The trend towards adoption has been building over the past several years, matching the development of more mature EHRs in the marketplace. The efforts of the Office of the National Coordinator (ONC) for Health IT, as it has defined “meaningful use of certified EHR technology,” has been a major factor in encouraging both (1) adoption of EHRs by physicians, aided by stimulus funds earmarked in the 2009 ARRA legislation, and (2) the emergence of new EHR technology to deliver a set of features felt to be significant and supportive of national health IT policy.
According to the criteria for “basic” and “fully functional” electronic medical record systems used in the CDC survey, which represent a feature-set first defined in a 2008 sentinel report by the Robert Woods Johnson Foundation, the features needed for ONC-ACTB Certified EHR technology (what is needed in order to access Meaningful Use bonus funding starting in 2011) are consistent with the “fully functional” definition – plus extra features not available when the report was originally undertaken (such as patient access to customized health education, or reporting of immunizations to local and state registries, or public health reporting of syndromic data).
This growing tide of EHR adoption matches the experience we have had at Practice Fusion. Being a relatively new EHR in the market, Practice Fusion has pioneered use of the web as a deployment platform for EHRs (rather than the locally-installed legacy that had created big obstacles, especially for smaller practices). And with a business model that allows the product to be offered as a free service to physician end-users, as well as a rapid self-service set-up that allows practices to simply go to a web site and sign up themselves in order to get started that same day (“Live in Five”), the growth in 2010 has been phenomenal.
In 2010, Practice Fusion went from 15,000 users to 60,000 – a 450% growth. Those who are active, meaningful users of the system also grew 700% (a statistic that can be realistically measured in a hosted, web environment, and very difficult to measure in a sales-oriented locally-deployed setting – such EHR vendors can only measure sales, but don’t know if their EHR is sitting on a computer in a corner gathering dust). Patient records uploaded into the system grew from 1,000,000 at the beginning of the year to over 6,000,000 by the end of the year, making it one of the largest patient-record repositories in the country.
The growth curves of EHR adoption reported by the CDC should shift dramatically in 2011. ONC-ACTB Certification incentivizes physicians to adopt “fully functional” systems, and the availability of such systems in new and innovative deployments (free, web-based, self-service) will help move this curve significantly. It has already done so.

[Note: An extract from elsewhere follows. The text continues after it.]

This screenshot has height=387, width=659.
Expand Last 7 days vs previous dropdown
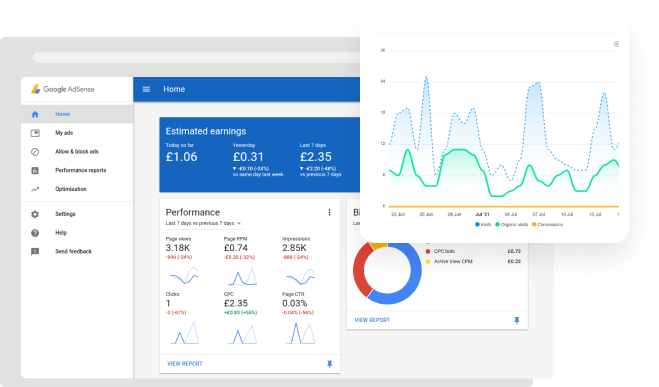(x=203, y=223)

2010 has been an exhilarating year for those of us in the EHR development field. 2011 and beyond will move us all into a level never before seen. The days of visiting your physician in her office, and finding it to be a swamp of paper, are waning. The future of healthcare will be one where high-usability (allowing physicians to work quickly, without the technology getting in the way), high-mobility (wireless, web-based systems), data-driven (all the patient info is at-hand at the moment of care, including all the appropriate disease-management clinical-decision-support prompts) technology is available to everyone. It will be the new “standard of care.”